One study of four mother-infant pairs reported lamotrigine levels in infant serum that were 20-43% of levels found in the mothers’ serum; in this study, infants were tested at 10 days of age and at two months (Liporace 2004). Unpublished preliminary research from Dr. Adele Viguera at the Center for Women’s Mental Health has found infant Lamictal levels ranging from 20-30% of the mothers’ serum concentrations in a sample of three nursing infants. Another study, reporting on nine breastfeeding mother-infant pairs, yielded similar results; infant serum levels ranged from 23 to 50% of levels found in the mothers’ serum (Ohman 2000). These higher than expected levels of lamotrigine in the infants may be explained by poor neonatal metabolism of lamotrigine. It was also noted that maternal serum levels of lamotrigine increased significantly after delivery, and this may have also contributed to the high drug levels seen in the nursing infants. Despite the relatively high levels of medication found in these infants, none of these studies reported any adverse events in the breastfeeding newborns.
One worry shared by clinicians and new mothers is the risk for Stevens-Johnson syndrome (SJS). This is a severe, potentially life-threatening rash, most commonly resulting from a hypersensitivity reaction to a medication, which occurs in about 0.1% of bipolar patients treated with lamotrigine (Goldsmith 2004). Thus far, there have been no reports of SJS in infants associated with exposure to lamotrigine. In fact, it appears that cases of drug-induced Stevens-Johnson syndrome are extremely rare in newborns. In a single case report, authors described a neonate developing the syndrome after exposure to the anticonvulsant phenobarbital (Oles and Gal 1982).
More research is required to assess the safety of lamotrigine in nursing infants, and decisions regarding the use of this drug in breastfeeding women involves a careful consideration of the risks and benefits of using this medication.
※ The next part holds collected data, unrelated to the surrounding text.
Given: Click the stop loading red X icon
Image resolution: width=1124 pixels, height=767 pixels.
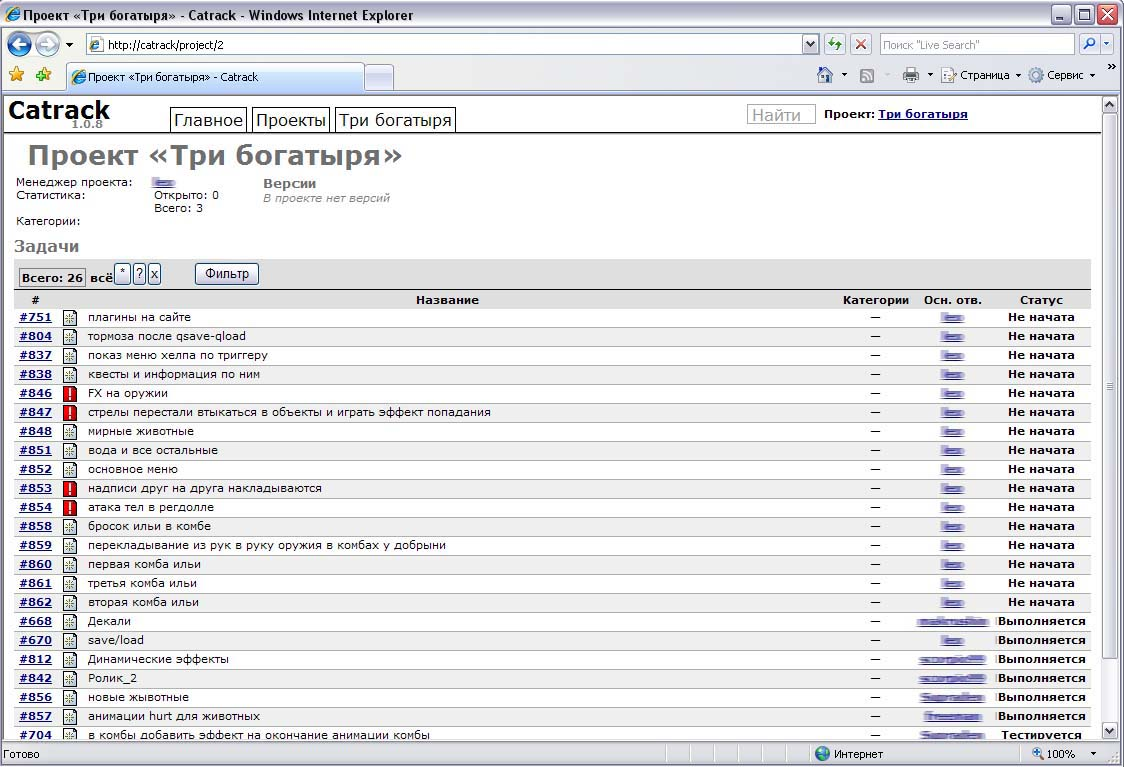Looking at the screenshot, I should [860, 44].
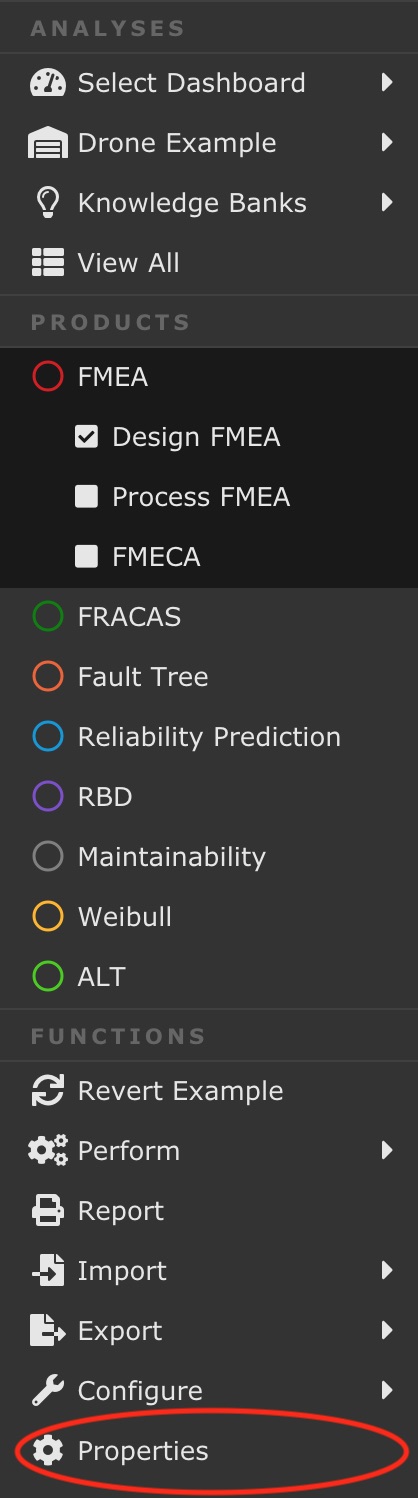Open the Fault Tree product
This screenshot has height=1498, width=418.
point(209,677)
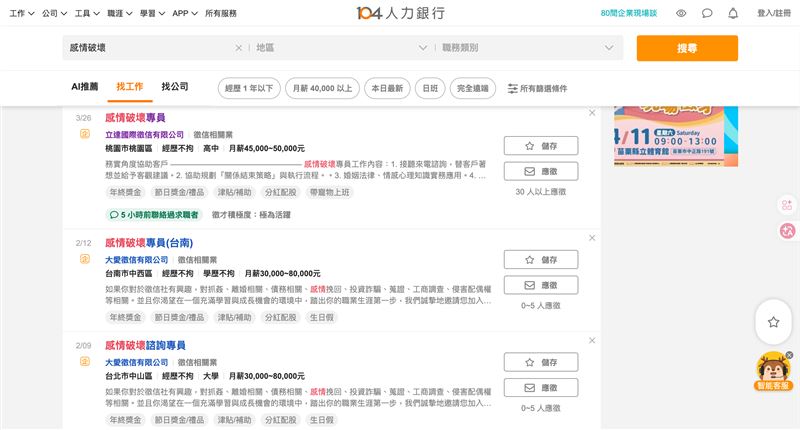Expand the 工作 menu in top navigation

(x=21, y=13)
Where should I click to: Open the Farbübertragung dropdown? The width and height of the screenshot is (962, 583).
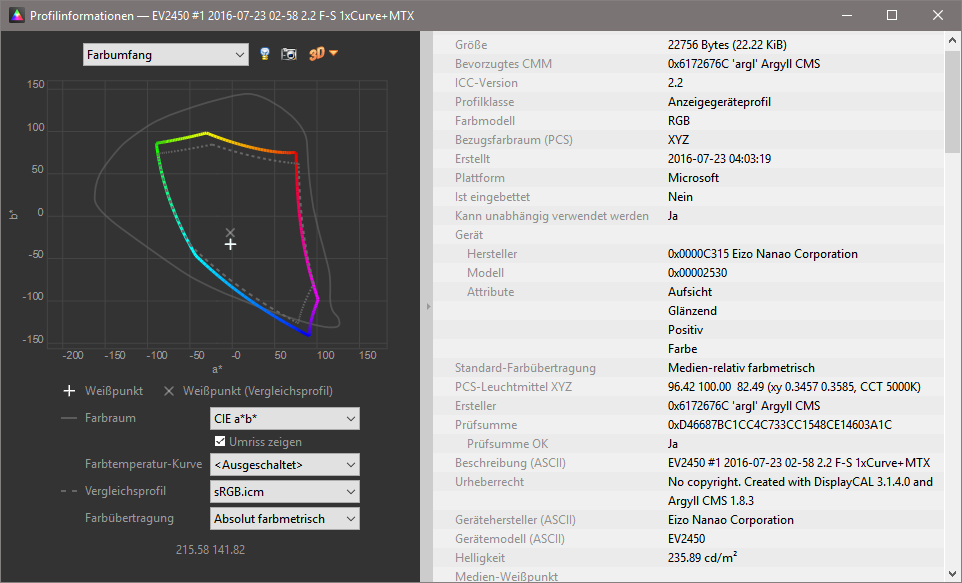pyautogui.click(x=284, y=518)
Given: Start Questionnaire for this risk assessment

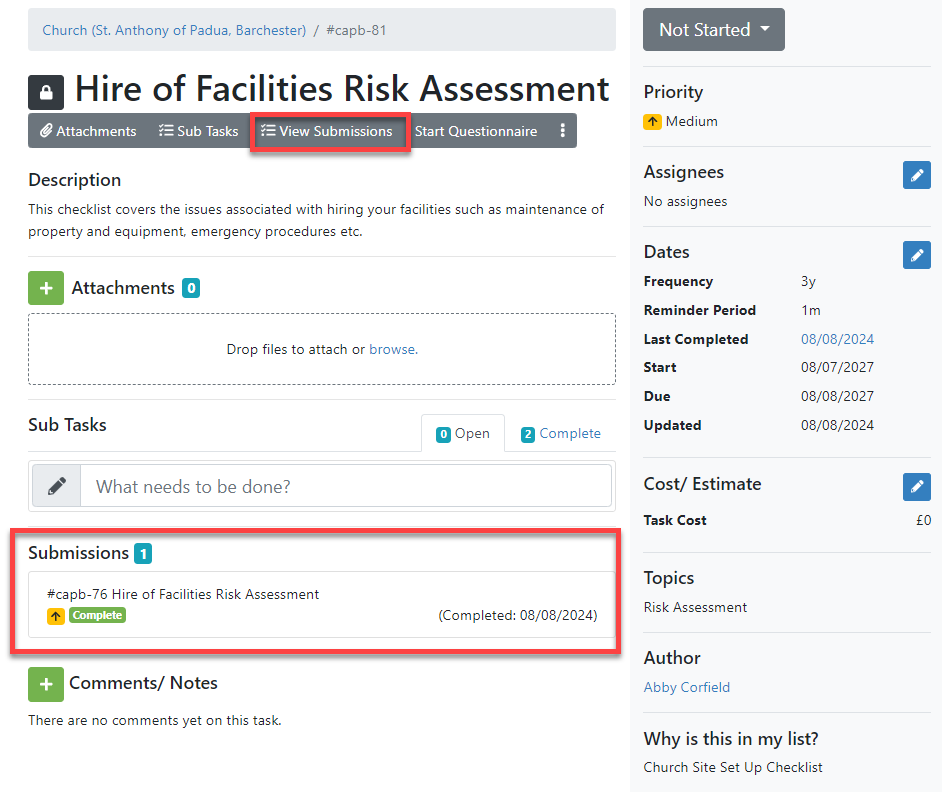Looking at the screenshot, I should point(475,131).
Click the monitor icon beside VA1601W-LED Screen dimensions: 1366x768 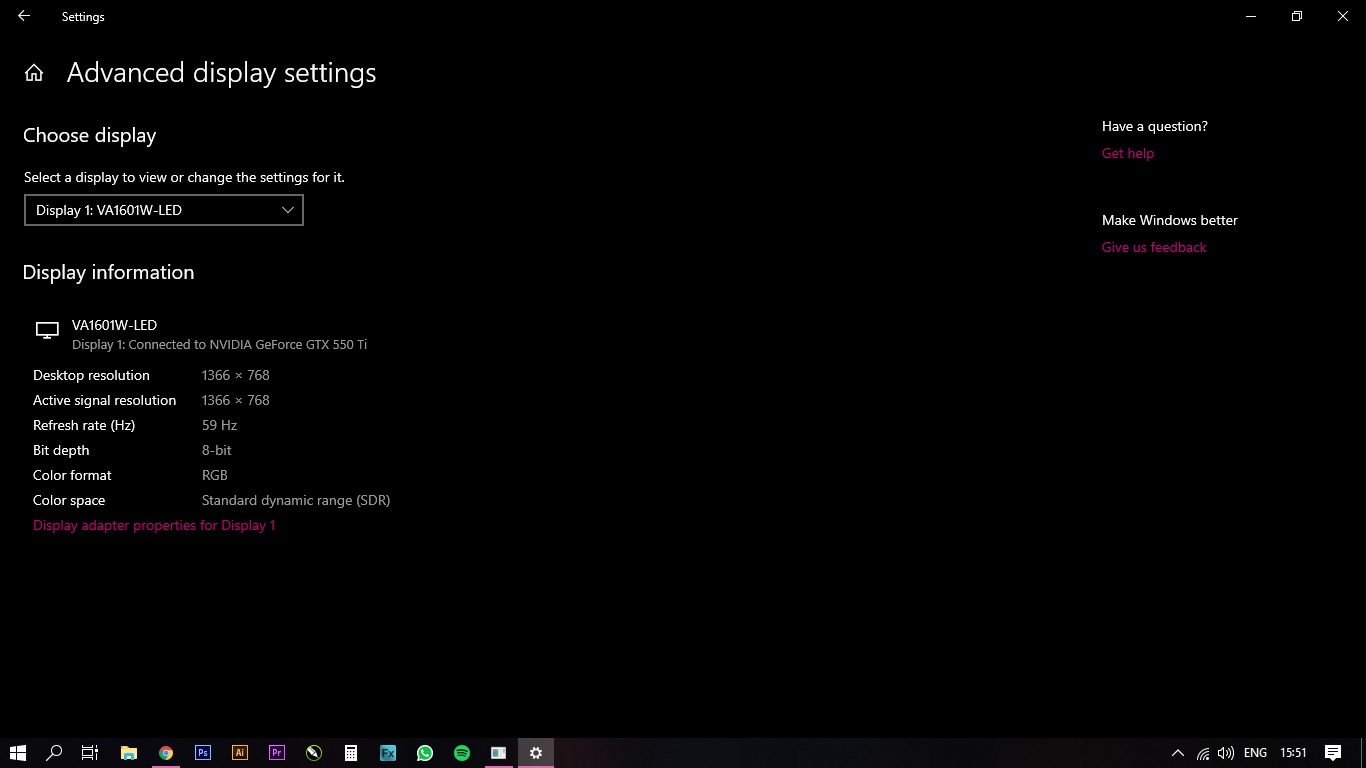tap(46, 330)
For women with bipolar disorder, breastfeeding raises concerns for another reason. Nursing a young infant requires multiple feedings during the night. Sleep deprivation is destabilizing for those with bipolar disorder and may help to precipitate a relapse during this vulnerable time. Thus for women with bipolar disorder, we recommend that somebody else take over the nighttime feedings in order to protect the mother’s sleep and to increase her chances of staying well. For mothers who choose to breastfeed while taking lamotrigine (or any other mood stabilizer), the child should be monitored closely for signs of toxicity. Breastfeeding is usually avoided when the baby is premature or has signs of hepatic immaturity (hyperbilirubinemia), which may make it more difficult for the infant to metabolize the medication to which he or she is exposed. Premature babies are also probably more vulnerable to the toxic effects of these medications. Measurement of the mother’s and infant’s serum drug levels may be helpful when evaluating the extent of drug exposure.